Je commence une tournée des blogs livres. Je me dis que nous sommes une force de prescription pour les lecteurs potentiels et qu'il conviendrait de le faire savoir aux éditeurs et pourquoi pas aux magazines littéraires divers.
Qu'en pensez-vous?

rafic 28/10/2005 12:25

salut Adam c'est rafic ton site et pas mal du tous la je suis entrain de bossé appelle moi ...

Lenaig 16/10/2005 13:35

Comme nous le disions hier soir au dîner de la fête du livre à Saint-Étienne, je suis tout à fait d'accord sur le fait que trop de livres sortent en librairie et que le choix de nos lectures est largement influencé par les médias, malheureusement. Nous passons sûrement à côté de tant d'aventures passionnantes !

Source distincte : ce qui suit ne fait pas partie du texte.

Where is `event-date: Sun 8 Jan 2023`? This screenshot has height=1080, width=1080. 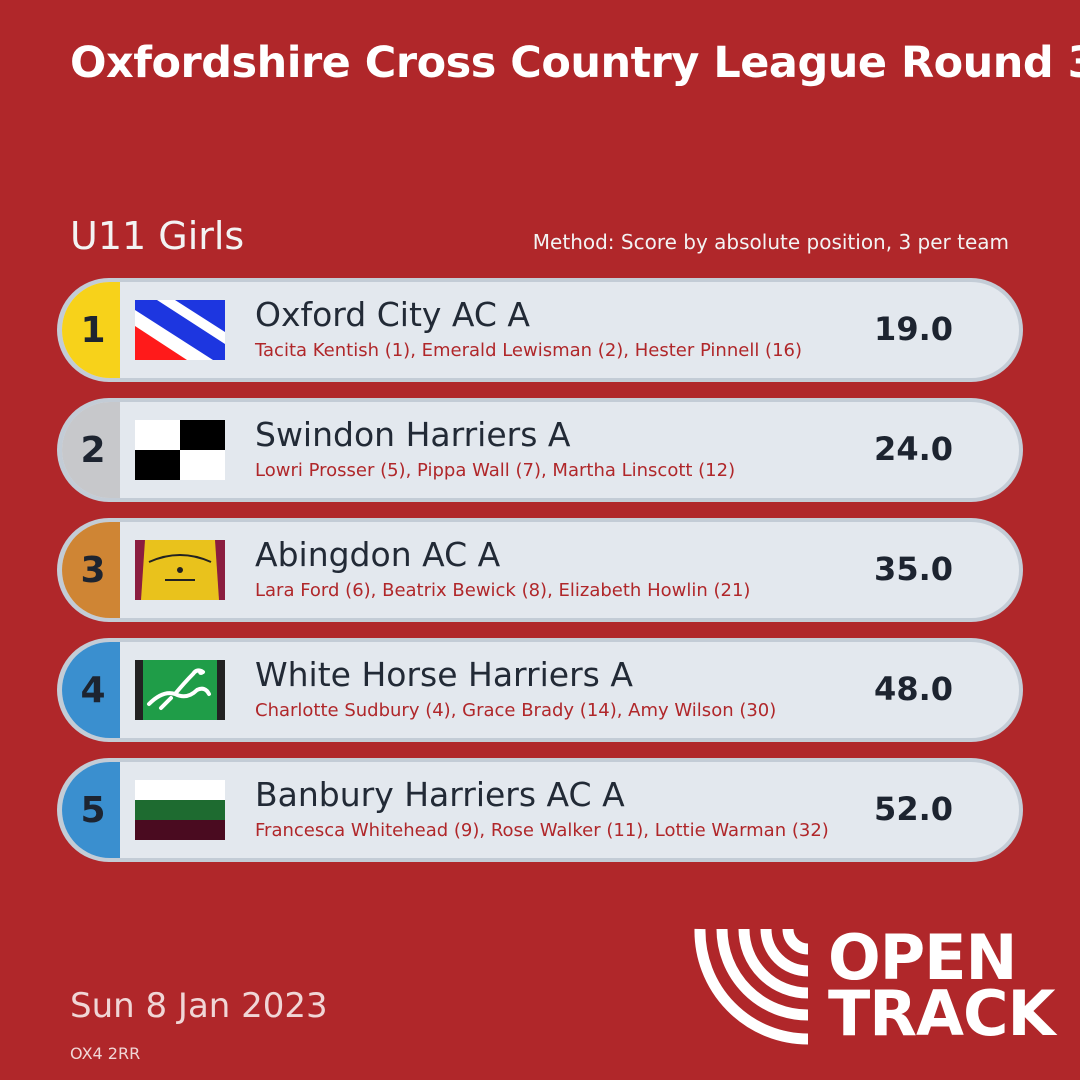 event-date: Sun 8 Jan 2023 is located at coordinates (199, 1006).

Restez toujours comme vous l'êtes, simple et intéressé par les autres comme vous avez su l'être, ce fut un plaisir de bavarder avec vous.

Bon courage pour votre blog, je reviendrai...

senh 29/09/2005 10:15

Intéressante note, en effet, je ne doute pas que tout ce petit monde de l'édition soit très organisé, et même certains magazines littéraires, bien que lus par un certain public seulement, y participent aussi. De manière volontaire ? Je ne l'espère pas.

Une toute pitite correction, le titre du premier roman de Houellebecq est exactement Extension du domaine de la lutte.